Il est parfois bon de se replonger dans des romans passés surtout lorsque certains événement récents peuvent nous y ramener.
Explicite !
Quelle est donc la trame de ce roman.
Pierre Floric, professeur d'histoire se suicide. Or il se trouve que Gabriel Lecouvreur, autrement dit le poulpe, l'a bien connu puisqu'ils ont vécu tous les deux la même expérience pendant six mois, celle des bataillons disciplinaires ; séjour de « plaisirs » que l'armée réservait aux fortes têtes ou au militants d'extrême gauche dont elle voulait briser toute volonté de résistance. Etre passé par une telle épreuve suppose une telle endurance qu'elle exclut toute tentation de suicide, même pour une histoire d'amour qui finit mal. Ce qui est le cas pour Pierre qui a succombé aux charmes d'une trop belle danseuse, abandonnant pour elle femme et enfant.
Ce qui trouble Le Poulpe, c'est que Floric ait choisi de se suicider à Caluire (banlieue de Lyon) dans la maison où Jean Moulin fut arrêté en 1943. D'autant que la danseuse sulfureuse, Léa Bergane, qui l'avait fait chavirer est retrouvée quelque temps après morte, lors de l'incendie de la bibliothèque de Lyon.
… et de fil en aiguille la famille Béraut s'invite aux interrogations du Poulpe, le père, ancien nazillon français et tortionnaire assistant de la gestapo lyonnaise, et le fils qui a pu accéder, grâce à des pressions plus que louches, obtenir un poste d'archiviste dans un lieu de mémoire antinazi …
Impossible d'en dire plus sinon ce serait dévoiler ce policier qui, comme de très nombreux romans de Daeninckx vous tient en haleine jusqu'au bout … et comme je ne voudrai pas vous priver de ce plaisir …
néanmoins pour mieux vous aguicher, quelques éléments clés de la « perversité » de notre société qui sont mis à jour ; et même si on les connaît parfaitement, il est toujours intéressant de voir comment ils peuvent être exploités par des esprits qui ont le talent de romancier dans la peau.
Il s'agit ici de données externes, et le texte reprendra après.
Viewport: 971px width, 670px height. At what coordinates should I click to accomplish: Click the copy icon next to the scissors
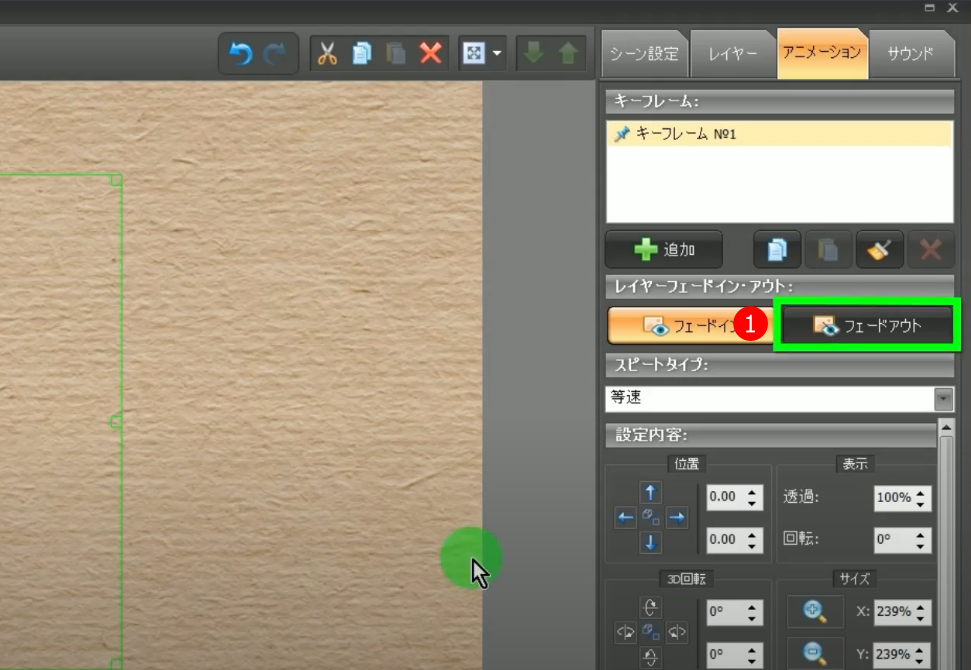point(361,53)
D'abord, le déni de réalité ; bien sûr on le voit tous les jours, (nos hommes politiques nous en donnent le triste exemple!) mais lorsqu'il concerne des faits contemporains et qu'il frappe de cécité des gens qui devraient au contraire y être le plus sensible, cela étonne. Il s'agit donc de ce refus que certaines personnes ont eu du phénomène terrifiant du nazisme : la volonté d'exterminer par les chambres à gaz tout un peuple. Un certain Jean-Marie Le Pen les avait traitées de détail de l'histoire, entraînant dans son sillage des intellectuels, ou plutôt de pseudo intellectuels comme Robert Faurisson. On aurait tort de minimiser ce courant appelé aussi de négationnisme, car il a eu des conséquences politiques dont on se ressent encore, et en particulier celle de fausser notre relation à Israël ; on peut, et à juste titre, penser que la création de cet Etat est du en grande partie à la mauvaise conscience qu'a pu avoir le monde libre face au génocide juif entrepris par Hitler et les nazis ; mais en niant cette volonté de génocide, les partisans du négationnisme ne font que justifier ce sentiment anti-juif très fort, menant jusqu'à la haine la plus féroce contre tout le peuple juif, nombre de Palestiniens et autres fanatiques islamistes.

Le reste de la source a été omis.